### To do
Filter out all lines without the word "computer" from the data below, please, and copy the rest.

### Extracted records
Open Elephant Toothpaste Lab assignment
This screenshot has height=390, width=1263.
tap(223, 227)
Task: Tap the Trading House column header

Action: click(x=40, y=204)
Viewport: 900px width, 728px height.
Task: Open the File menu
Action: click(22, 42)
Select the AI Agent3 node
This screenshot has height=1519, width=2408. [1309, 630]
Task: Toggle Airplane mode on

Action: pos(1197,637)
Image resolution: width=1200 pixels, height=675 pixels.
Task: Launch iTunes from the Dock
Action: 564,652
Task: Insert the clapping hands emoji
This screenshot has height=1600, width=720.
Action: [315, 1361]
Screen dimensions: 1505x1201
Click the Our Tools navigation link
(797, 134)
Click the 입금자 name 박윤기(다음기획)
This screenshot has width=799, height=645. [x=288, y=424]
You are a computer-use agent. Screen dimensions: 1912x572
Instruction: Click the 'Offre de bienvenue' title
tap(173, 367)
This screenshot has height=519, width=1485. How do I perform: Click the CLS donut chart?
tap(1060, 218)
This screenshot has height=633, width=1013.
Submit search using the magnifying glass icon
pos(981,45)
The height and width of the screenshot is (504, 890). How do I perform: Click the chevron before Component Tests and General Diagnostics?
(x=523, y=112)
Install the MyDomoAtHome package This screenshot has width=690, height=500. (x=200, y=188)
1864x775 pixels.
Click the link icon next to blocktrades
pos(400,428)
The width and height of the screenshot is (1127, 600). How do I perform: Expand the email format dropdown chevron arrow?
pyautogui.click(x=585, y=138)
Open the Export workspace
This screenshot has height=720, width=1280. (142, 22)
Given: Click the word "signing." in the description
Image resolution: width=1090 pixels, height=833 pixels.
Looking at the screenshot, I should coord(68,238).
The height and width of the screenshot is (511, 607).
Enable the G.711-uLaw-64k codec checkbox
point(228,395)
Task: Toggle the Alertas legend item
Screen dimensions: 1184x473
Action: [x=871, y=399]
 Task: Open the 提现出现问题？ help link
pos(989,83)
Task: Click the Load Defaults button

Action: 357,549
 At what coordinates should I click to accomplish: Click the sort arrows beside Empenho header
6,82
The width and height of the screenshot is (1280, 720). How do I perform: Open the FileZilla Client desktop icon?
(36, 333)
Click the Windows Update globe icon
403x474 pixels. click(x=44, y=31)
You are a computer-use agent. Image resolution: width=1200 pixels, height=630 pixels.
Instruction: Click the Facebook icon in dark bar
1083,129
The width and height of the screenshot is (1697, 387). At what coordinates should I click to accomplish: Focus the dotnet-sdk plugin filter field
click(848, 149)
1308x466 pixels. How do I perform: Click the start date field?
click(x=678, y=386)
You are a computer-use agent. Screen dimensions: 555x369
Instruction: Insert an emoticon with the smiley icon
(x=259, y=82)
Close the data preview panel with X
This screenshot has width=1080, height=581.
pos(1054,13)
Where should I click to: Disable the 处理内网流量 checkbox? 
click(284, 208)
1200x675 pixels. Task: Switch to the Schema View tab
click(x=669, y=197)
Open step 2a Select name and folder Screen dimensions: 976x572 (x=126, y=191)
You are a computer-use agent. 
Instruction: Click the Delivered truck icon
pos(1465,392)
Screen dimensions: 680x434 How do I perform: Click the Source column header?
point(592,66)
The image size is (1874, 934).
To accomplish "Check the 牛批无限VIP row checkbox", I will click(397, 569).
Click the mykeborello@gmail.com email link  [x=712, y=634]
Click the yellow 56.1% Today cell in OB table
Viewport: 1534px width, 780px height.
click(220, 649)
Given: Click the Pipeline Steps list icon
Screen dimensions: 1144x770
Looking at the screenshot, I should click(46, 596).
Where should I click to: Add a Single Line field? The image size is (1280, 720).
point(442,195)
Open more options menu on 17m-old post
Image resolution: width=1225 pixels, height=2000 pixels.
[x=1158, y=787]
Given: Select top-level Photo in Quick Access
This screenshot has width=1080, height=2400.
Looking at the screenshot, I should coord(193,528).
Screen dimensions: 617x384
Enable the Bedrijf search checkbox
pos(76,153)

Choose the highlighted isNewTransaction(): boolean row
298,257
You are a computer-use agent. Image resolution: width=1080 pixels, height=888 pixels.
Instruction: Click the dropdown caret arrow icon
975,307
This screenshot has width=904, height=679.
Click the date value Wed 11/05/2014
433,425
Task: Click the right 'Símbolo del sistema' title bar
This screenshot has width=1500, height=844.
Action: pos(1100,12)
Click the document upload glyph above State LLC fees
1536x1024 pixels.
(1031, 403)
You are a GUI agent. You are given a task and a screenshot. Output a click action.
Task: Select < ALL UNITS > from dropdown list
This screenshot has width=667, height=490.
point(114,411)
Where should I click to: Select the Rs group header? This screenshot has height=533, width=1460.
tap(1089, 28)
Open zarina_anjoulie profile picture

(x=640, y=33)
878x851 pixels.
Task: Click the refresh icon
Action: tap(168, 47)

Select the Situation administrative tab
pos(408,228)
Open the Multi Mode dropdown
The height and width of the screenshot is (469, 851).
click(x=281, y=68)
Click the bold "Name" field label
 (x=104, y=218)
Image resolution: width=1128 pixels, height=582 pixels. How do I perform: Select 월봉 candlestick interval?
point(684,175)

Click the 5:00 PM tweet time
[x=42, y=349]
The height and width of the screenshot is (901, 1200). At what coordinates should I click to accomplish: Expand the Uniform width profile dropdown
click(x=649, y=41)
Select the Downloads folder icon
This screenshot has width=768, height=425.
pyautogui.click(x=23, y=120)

### Exercise solution
You are a computer-use agent. Screen dimensions: 1912x572
You are a computer-use agent. Image resolution: width=1200 pixels, height=630 pixels.
You are a computer-use agent. Screen dimensions: 555x369
You are a computer-use agent. 
You are a computer-use agent. Image resolution: width=1080 pixels, height=888 pixels.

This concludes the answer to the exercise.